In his now infamous post-All Out press conference, CM Punk put The Elite and Hangman Adam Page on blast. As it turns out, his issues may have run further through the locker room than just those four men.
Punk posted a fairly lengthy explanation of his side of the build up to All Out 2022 to Instagram in a post that has since been deleted. In addition to Jon Moxley, who he accused of “refusing to lose to me,” he also criticized AEW boss Tony Khan, Chris Jericho and Wrestling Observer’s Dave Meltzer.
SIGH. I wasn’t cleared to come back to wrestle yet. Then plan was to wrestle at the ppv. I sat and listened to Moxley’s Rocky three idea. I explained how I’d never seen a Rocky movie and thought the idea sucked but if the boss wanted to do it whatever. He said he wouldn’t lose to me. I’d never experienced someone refusing to lose to me. I just laughed. I asked Tony if this was what he wanted. He said yes. He’s the boss so I said okay but I’d need to be cleared first. They kept saying it could just be a squash so I didn’t need to be cleared. I scoffed at that. My health is more important. Dave Meltzer is a liar. Jericho is a liar and a stooge. There were plans but plans always change but I’ll never put a company above my health ever again.
His post appeared to be in response to something Meltzer said on the Wrestling Observer message board:
CM Punk's Instagram post, seemingly in response to what Dave Meltzer said on the Wrestling Observer Board. pic.twitter.com/XGyIVLiil9
— Wrestling News (@WrestlingNewsCo) March 23, 2023
For additional context, it’s important to remember what did happen. Punk originally won the AEW World Championship by defeating Page at Double or Nothing last May. But he injured himself while teaming with FTR on Dynamite a few days later, and an interim champ needed to fill in during the summer — which ended up being Moxley.

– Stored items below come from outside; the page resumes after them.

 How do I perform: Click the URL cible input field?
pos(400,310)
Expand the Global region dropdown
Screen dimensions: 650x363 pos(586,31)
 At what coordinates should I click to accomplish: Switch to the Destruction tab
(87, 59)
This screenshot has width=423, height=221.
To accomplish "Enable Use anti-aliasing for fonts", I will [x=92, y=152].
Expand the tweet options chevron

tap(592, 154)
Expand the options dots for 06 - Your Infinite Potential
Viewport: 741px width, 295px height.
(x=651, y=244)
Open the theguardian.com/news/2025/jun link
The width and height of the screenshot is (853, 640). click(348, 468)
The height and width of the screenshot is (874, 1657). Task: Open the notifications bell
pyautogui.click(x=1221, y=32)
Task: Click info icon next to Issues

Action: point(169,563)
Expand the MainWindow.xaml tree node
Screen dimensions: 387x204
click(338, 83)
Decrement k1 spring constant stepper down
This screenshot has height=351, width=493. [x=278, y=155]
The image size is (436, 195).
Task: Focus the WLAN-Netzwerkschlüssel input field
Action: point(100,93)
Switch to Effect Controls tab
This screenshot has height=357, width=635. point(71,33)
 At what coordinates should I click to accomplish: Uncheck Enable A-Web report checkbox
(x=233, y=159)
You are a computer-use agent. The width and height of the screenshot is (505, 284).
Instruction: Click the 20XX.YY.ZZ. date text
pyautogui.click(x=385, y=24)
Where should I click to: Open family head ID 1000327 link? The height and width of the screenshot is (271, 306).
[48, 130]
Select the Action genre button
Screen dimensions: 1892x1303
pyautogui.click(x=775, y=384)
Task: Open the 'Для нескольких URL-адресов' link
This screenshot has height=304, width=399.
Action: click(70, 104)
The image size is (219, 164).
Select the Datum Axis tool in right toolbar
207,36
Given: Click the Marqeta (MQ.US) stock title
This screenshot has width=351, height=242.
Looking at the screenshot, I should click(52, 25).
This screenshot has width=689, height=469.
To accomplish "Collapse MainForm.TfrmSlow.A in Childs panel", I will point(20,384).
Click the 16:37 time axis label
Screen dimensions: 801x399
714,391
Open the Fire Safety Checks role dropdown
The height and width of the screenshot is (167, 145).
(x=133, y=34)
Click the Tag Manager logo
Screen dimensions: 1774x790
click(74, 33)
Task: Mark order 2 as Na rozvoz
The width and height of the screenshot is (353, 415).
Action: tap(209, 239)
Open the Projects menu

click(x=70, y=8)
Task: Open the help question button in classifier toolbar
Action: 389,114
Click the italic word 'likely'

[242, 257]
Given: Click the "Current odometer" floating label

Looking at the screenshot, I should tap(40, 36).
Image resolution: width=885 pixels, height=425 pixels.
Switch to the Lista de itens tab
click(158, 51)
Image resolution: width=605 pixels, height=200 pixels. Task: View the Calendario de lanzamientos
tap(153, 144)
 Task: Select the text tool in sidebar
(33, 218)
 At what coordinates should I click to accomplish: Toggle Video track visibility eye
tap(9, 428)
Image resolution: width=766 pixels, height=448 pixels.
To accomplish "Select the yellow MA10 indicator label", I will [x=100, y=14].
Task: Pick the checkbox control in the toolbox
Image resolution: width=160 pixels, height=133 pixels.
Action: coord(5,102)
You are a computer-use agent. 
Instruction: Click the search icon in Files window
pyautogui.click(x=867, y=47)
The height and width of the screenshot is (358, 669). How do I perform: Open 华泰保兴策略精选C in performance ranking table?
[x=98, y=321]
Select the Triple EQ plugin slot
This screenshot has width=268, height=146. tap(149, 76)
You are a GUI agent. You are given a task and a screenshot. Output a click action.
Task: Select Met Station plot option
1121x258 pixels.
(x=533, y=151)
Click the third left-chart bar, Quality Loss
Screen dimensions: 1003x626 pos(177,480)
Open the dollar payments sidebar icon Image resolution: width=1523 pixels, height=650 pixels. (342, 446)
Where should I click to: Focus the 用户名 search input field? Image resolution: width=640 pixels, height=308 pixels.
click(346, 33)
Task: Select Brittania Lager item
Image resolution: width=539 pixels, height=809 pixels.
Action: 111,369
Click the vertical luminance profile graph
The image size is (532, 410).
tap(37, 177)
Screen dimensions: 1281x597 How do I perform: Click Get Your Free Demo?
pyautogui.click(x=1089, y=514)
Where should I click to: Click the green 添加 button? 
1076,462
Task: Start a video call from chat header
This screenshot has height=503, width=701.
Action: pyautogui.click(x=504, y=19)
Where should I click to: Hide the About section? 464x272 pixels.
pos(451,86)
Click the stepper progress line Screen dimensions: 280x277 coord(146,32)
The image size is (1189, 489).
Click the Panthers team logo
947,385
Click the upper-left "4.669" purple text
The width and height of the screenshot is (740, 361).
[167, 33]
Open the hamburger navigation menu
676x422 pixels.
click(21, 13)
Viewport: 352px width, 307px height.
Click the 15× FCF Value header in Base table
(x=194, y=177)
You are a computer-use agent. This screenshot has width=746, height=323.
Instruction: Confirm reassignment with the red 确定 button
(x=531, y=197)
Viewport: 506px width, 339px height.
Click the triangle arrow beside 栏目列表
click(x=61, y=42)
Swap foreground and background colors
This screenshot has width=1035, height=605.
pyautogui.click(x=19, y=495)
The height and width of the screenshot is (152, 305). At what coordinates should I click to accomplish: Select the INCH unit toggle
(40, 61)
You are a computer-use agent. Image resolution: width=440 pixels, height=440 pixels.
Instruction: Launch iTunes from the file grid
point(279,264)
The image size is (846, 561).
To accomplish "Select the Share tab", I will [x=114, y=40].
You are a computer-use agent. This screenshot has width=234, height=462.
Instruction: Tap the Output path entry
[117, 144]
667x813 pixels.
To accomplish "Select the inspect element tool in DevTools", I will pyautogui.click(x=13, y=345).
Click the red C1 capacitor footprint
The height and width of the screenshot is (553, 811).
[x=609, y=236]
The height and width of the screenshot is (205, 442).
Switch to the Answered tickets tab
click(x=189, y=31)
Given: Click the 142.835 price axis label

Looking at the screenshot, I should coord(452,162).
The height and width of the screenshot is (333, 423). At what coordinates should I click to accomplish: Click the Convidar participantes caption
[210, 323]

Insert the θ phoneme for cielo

Punk returned in August but was defeated in a match to unify the belts in a shockingly short match with Moxley. The title came back to Punk at All Out, shortly before the press scrum heard ’round the world.
Regardless of which side of Punk’s ongoing beef with people in AEW one tends to fall on, one thing that resonates from this post is his emphasis at the end: “I’ll never put a company above my health ever again.” A dispute over working under conditions he found unhealthy was at the core of his messy split with WWE in 2014, and it’s understandable that he wouldn’t want to find himself in a similar situation.
Despite that, Punk is certainly testing the limits of how many times someone can call out people from a company without completely burning bridges. Time will tell if and where he wrestles again, but this latest post makes it feel increasingly unlikely that he’ll return to a place where he obviously still has unresolved issues.